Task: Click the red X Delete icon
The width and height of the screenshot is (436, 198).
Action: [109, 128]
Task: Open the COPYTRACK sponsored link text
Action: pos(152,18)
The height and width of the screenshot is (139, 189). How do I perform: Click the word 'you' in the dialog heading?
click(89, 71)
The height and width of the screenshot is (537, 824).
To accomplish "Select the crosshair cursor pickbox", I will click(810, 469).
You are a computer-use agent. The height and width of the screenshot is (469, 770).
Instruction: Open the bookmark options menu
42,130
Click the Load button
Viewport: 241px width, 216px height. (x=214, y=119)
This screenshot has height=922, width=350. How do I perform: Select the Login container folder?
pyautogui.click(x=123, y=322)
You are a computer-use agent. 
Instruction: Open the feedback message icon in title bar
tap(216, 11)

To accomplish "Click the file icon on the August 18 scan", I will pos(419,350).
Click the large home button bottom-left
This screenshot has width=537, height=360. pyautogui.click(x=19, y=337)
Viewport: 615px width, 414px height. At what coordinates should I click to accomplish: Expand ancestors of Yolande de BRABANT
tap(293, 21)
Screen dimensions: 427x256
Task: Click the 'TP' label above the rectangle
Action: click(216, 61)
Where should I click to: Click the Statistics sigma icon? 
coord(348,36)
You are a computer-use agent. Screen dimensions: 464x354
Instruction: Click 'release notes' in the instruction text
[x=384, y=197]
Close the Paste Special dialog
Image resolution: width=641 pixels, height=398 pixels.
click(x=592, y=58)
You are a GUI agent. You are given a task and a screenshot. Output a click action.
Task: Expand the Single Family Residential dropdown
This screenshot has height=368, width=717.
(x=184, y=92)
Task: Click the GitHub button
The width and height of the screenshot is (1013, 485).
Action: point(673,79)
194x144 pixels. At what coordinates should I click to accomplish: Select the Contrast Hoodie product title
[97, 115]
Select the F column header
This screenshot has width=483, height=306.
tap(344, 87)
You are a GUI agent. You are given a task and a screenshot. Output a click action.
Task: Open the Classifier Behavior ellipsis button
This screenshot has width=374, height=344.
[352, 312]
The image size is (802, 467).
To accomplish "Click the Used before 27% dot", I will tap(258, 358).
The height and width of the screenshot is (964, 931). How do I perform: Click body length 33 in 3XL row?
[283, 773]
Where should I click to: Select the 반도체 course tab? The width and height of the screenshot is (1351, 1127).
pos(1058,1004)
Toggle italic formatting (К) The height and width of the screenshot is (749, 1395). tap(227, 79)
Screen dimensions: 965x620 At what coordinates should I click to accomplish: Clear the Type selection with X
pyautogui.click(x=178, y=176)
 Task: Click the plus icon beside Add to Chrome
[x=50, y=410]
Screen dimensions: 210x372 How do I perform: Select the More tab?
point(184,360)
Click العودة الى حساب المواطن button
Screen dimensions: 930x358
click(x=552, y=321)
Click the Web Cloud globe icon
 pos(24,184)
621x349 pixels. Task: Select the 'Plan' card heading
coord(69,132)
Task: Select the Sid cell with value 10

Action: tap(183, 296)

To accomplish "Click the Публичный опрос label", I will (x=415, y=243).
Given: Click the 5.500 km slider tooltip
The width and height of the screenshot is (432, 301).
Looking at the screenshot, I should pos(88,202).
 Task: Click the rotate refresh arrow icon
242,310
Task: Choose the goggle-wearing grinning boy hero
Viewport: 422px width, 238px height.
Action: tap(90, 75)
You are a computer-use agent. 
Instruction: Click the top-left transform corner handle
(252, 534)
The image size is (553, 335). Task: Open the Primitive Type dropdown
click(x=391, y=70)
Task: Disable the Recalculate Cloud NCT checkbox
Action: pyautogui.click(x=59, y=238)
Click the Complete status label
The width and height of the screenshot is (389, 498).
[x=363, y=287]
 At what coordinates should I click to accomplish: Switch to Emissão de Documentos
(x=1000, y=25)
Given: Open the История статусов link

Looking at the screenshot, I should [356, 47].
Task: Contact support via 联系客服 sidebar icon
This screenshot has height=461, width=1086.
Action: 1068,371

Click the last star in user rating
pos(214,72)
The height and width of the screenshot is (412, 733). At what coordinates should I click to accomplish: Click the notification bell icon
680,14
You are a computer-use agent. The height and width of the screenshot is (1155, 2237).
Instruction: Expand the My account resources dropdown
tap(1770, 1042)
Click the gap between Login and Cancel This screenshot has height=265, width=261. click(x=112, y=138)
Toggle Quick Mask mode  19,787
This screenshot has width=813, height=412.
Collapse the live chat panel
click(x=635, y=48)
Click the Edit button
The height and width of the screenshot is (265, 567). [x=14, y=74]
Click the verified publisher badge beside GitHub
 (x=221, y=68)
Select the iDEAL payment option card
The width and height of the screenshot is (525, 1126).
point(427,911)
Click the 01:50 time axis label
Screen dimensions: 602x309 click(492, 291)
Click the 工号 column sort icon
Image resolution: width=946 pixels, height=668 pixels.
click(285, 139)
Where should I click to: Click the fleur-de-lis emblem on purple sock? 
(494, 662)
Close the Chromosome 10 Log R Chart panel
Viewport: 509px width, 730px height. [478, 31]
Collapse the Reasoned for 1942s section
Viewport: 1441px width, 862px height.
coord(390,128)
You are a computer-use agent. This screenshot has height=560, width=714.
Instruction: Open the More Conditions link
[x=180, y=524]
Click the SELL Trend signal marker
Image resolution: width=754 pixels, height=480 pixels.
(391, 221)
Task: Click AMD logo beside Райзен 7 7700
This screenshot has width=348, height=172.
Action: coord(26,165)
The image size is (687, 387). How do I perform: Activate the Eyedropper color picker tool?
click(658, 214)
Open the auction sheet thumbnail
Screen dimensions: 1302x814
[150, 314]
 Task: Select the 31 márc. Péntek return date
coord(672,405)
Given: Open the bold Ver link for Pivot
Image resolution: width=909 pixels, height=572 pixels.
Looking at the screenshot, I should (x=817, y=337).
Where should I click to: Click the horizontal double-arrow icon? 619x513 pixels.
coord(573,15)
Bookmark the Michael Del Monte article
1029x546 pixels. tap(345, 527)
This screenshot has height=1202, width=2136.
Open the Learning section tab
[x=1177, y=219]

-=-=-=-=-

### Task item:
Find the string "agent" in the data. Report each line it appears in.

### Exercise result:
You are a computer-use agent. The height and width of the screenshot is (469, 770).
You are a computer-use agent. 
You are a computer-use agent. Screen dimensions: 464x354
You are a GUI agent. You are given a task and a screenshot. Output a click action.
You are a GUI agent. You are given a task and a screenshot. Output a click action.
You are a computer-use agent. 
You are a computer-use agent. The height and width of the screenshot is (1155, 2237).
You are a computer-use agent. This screenshot has height=560, width=714.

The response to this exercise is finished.